* [Task brief]
Turn the lines of the listing below into a Markdown table with the columns "Row" and "Line", starting with the line that contains "Screen dimensions: 1389x868" and going on through the line that contains "coord(29,419)". Leave out blank lines and the pictures.

* [The input]
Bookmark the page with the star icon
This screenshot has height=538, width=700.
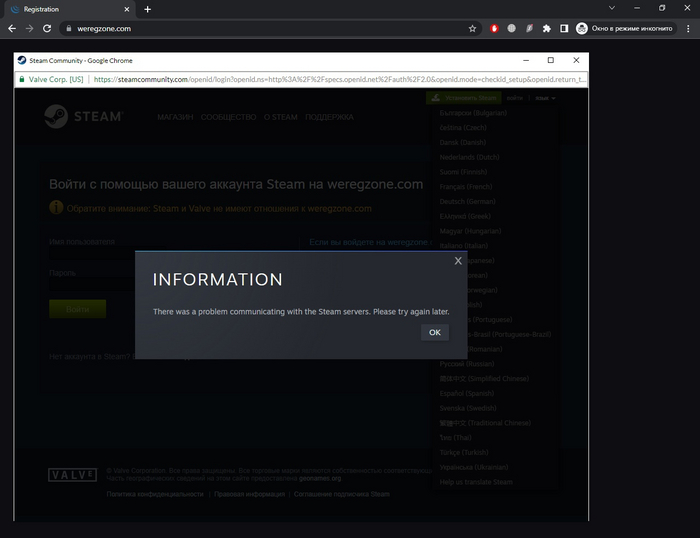coord(472,29)
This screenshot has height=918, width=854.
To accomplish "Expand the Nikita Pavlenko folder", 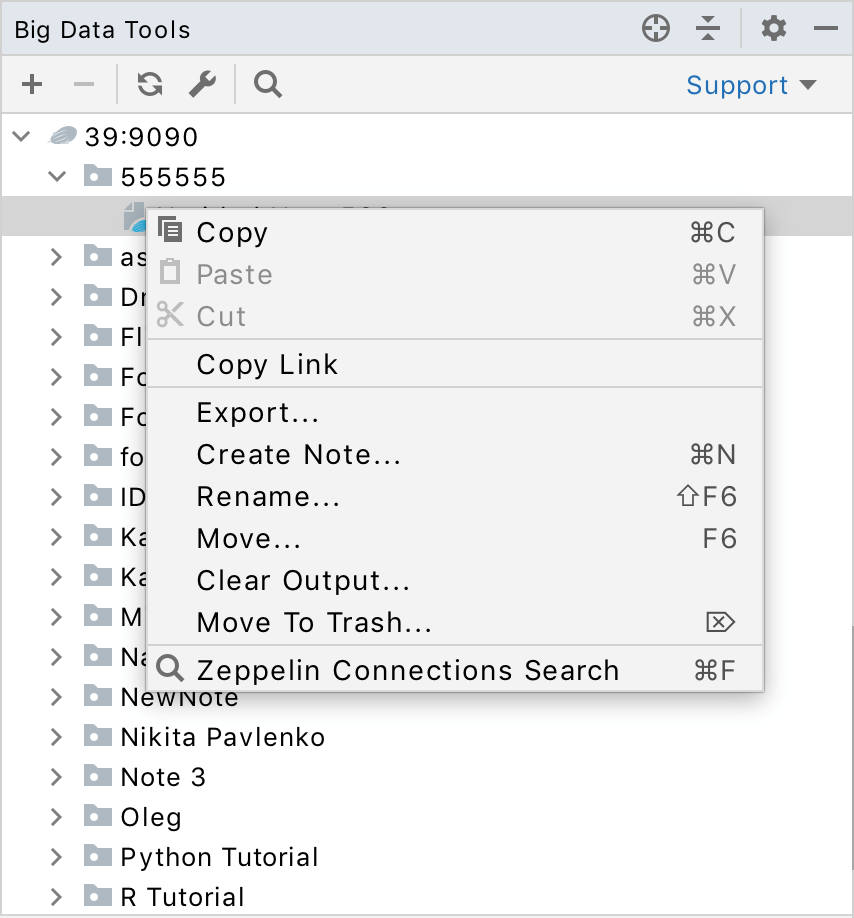I will pos(57,737).
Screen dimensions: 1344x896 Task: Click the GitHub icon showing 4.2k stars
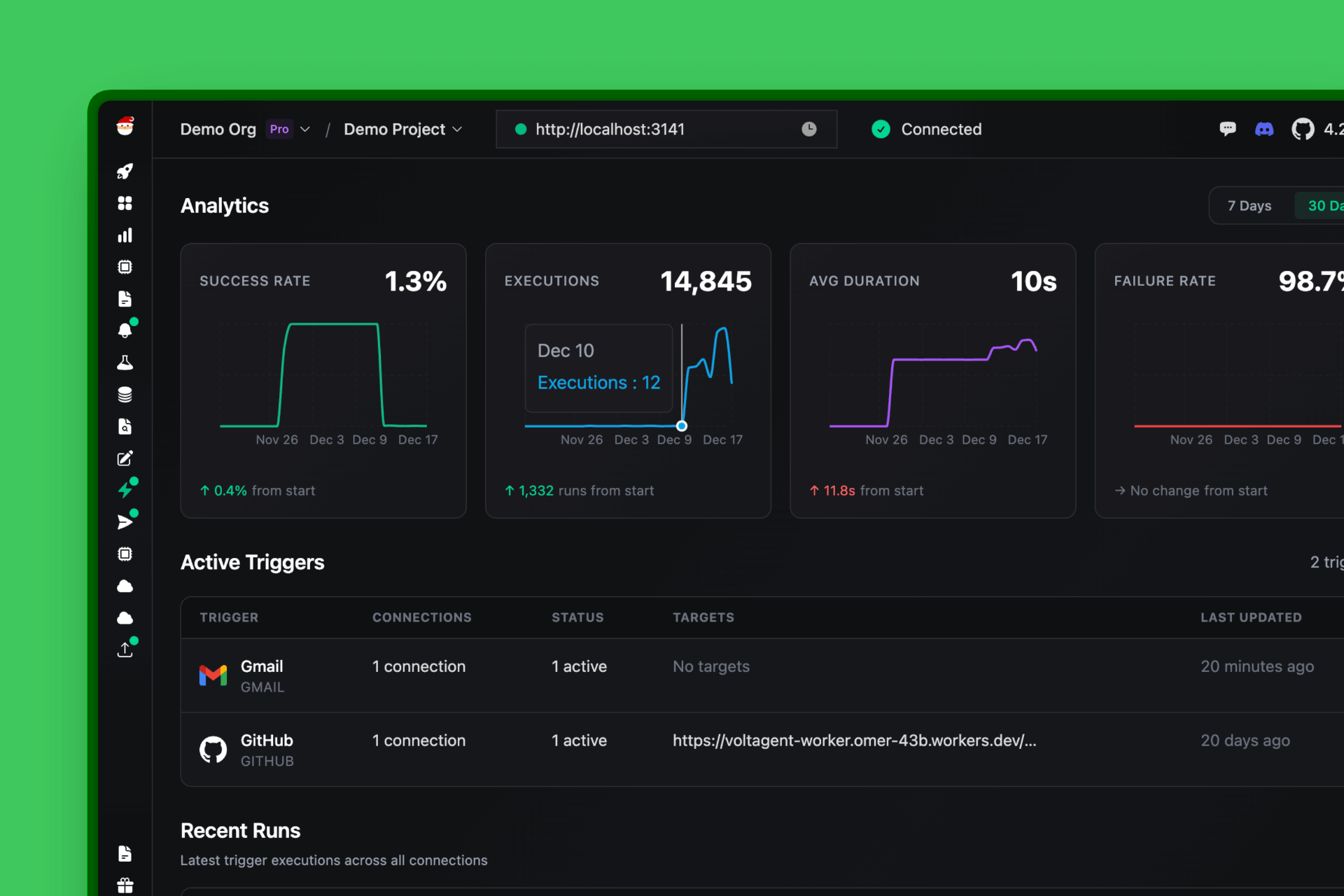(1303, 129)
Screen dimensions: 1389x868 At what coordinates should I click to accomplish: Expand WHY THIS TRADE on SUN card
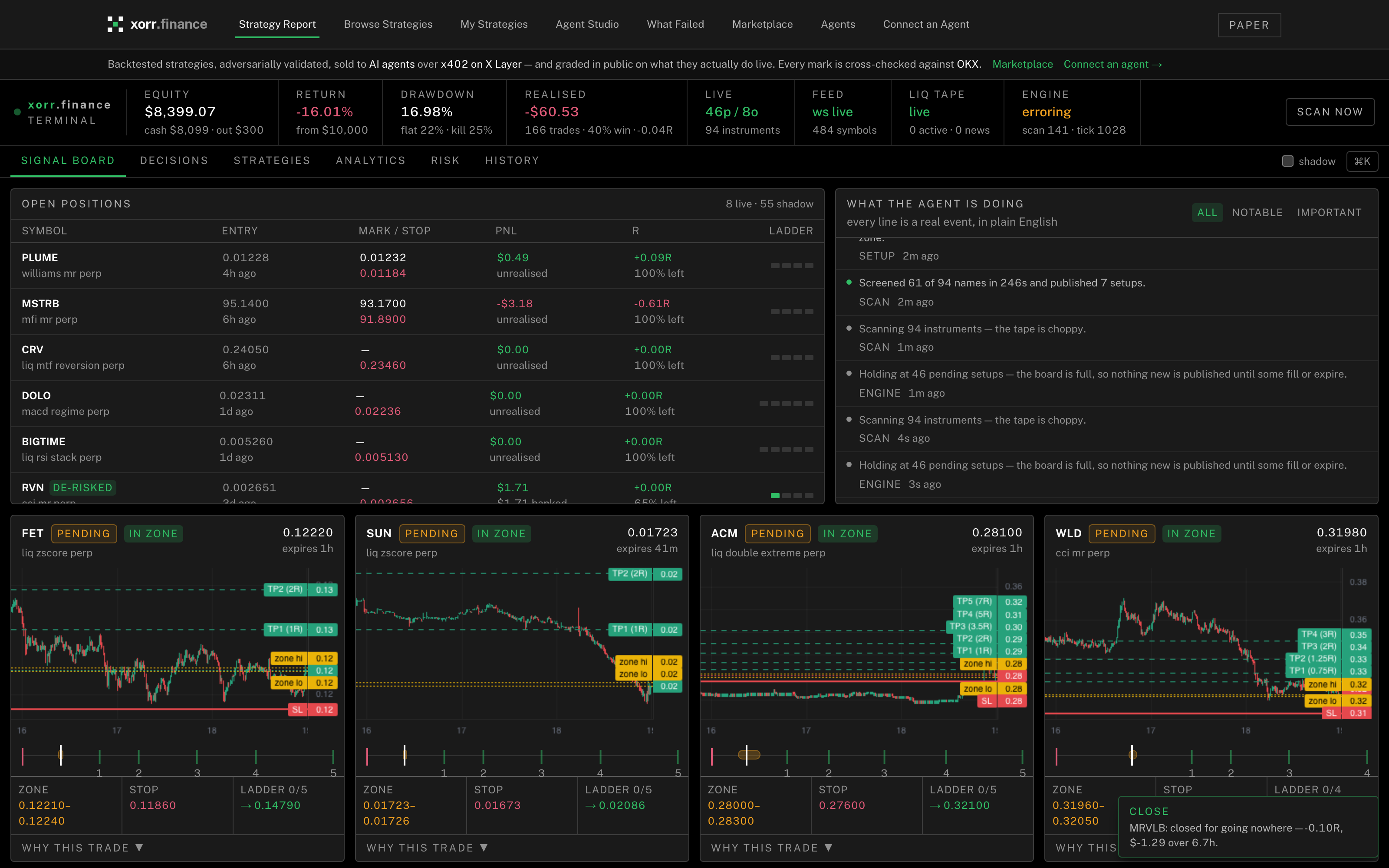(x=427, y=847)
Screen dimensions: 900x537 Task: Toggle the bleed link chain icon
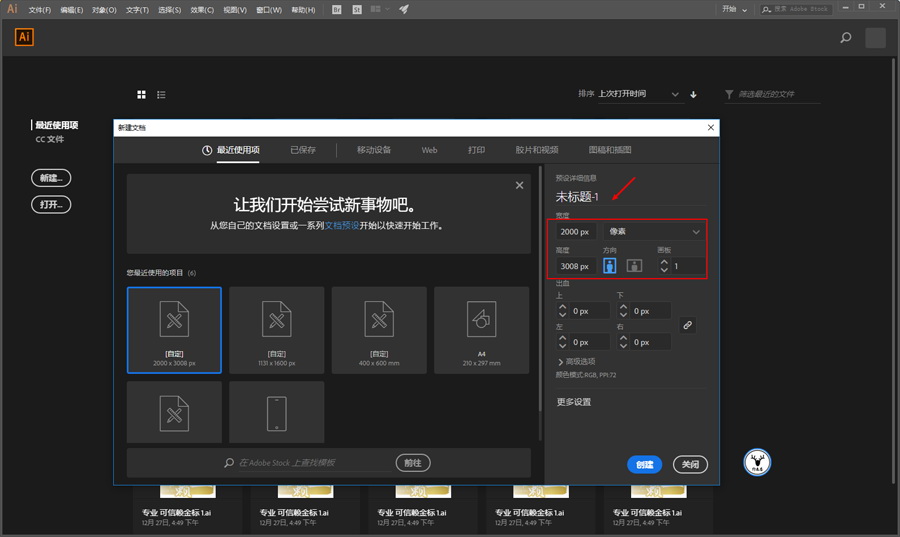[x=687, y=325]
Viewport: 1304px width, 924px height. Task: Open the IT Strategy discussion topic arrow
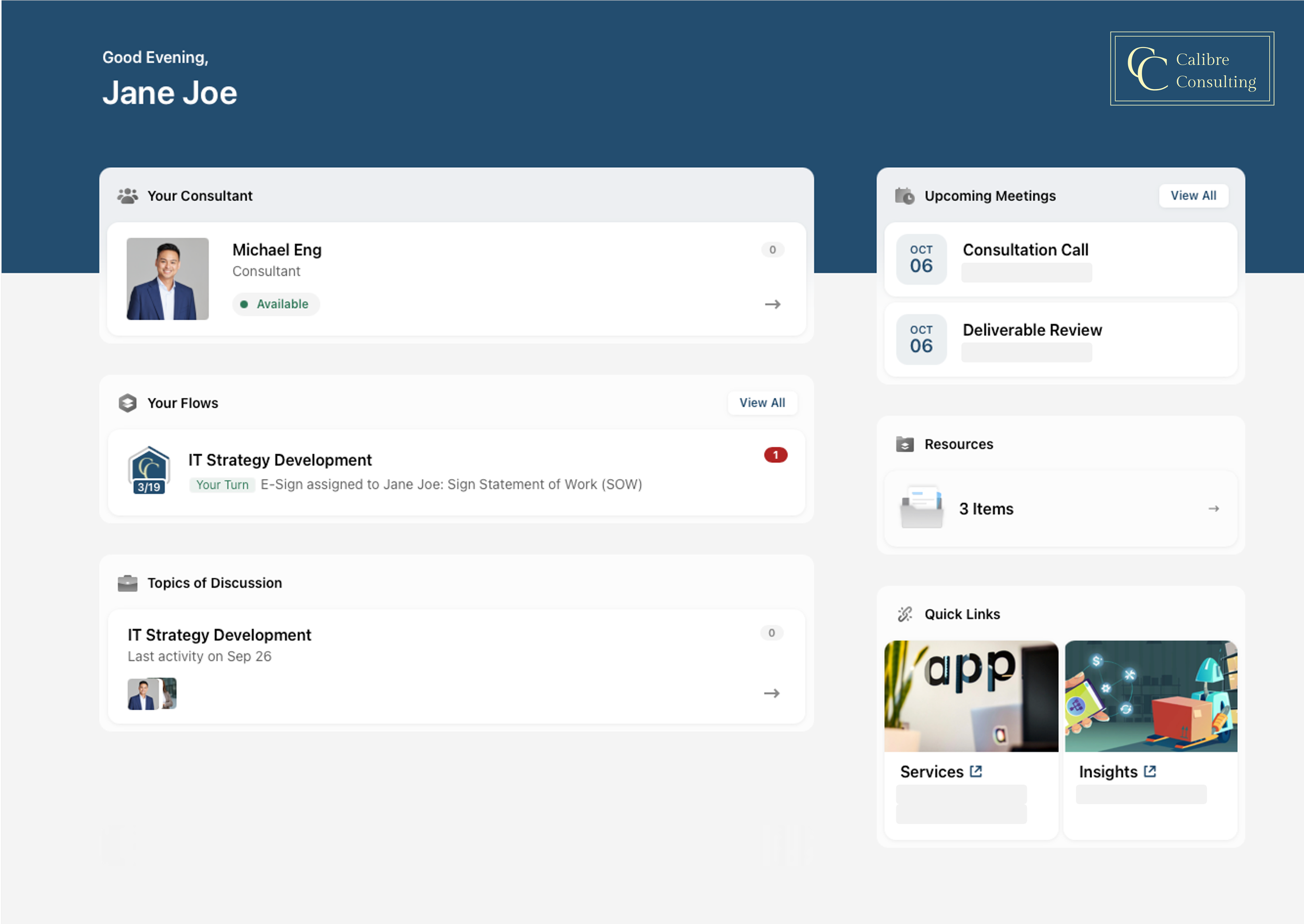point(771,693)
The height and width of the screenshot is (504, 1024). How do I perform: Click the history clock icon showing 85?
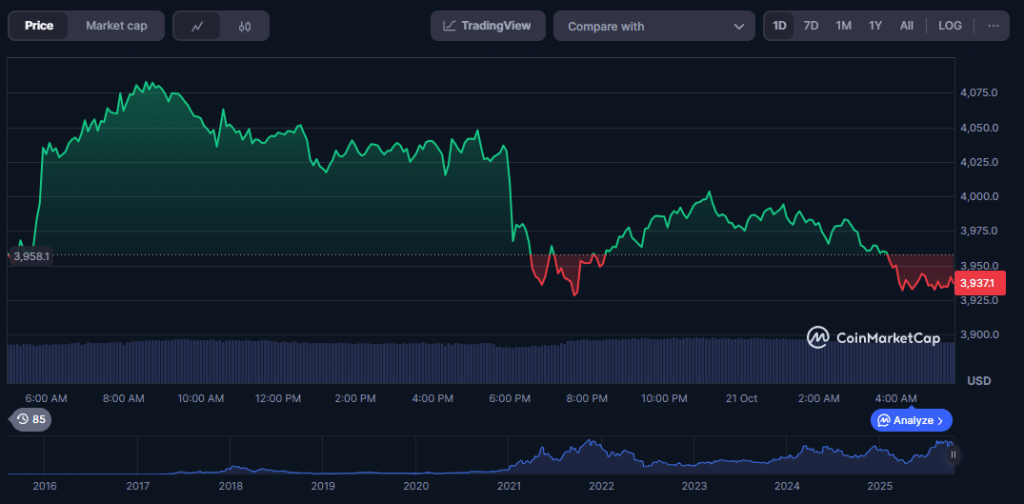coord(29,419)
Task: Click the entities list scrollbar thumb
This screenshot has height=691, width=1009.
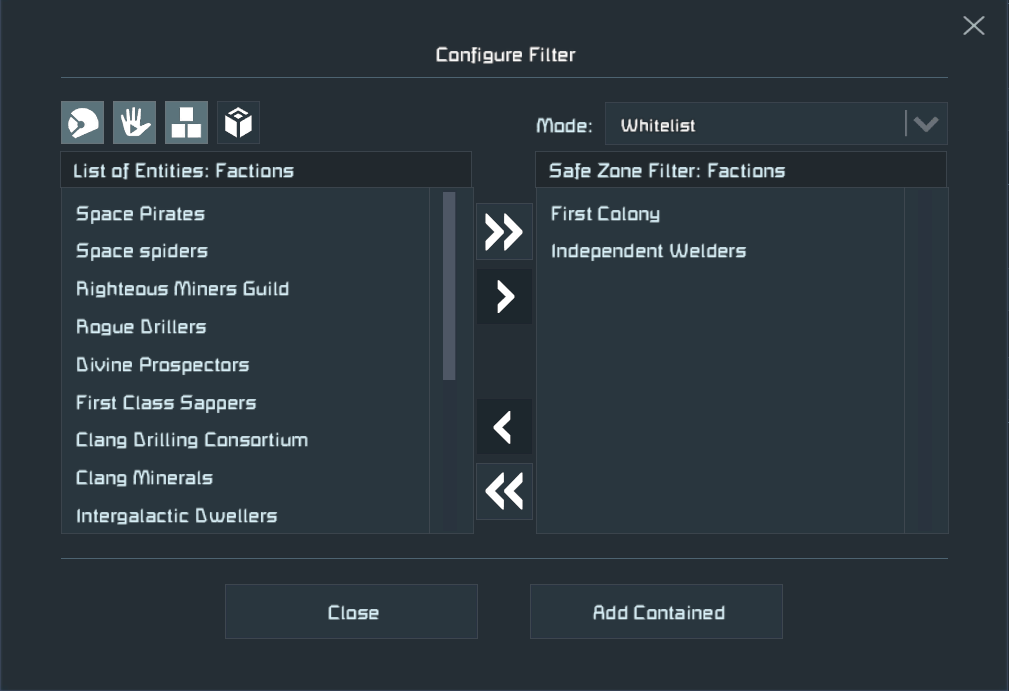Action: (x=449, y=286)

* [Correct answer]
| Row | Line |
|---|---|
| 1 | Screen dimensions: 1389x868 At what coordinates should I click to accomplish: Expand WHY THIS TRADE on SUN card |
| 2 | (x=427, y=847) |
| 3 | Screen dimensions: 900x537 Task: Toggle the bleed link chain icon |
| 4 | [x=687, y=325] |
| 5 | Viewport: 1304px width, 924px height. Task: Open the IT Strategy discussion topic arrow |
| 6 | point(771,693) |
| 7 | The height and width of the screenshot is (504, 1024). How do I perform: Click the history clock icon showing 85? |
| 8 | coord(29,419) |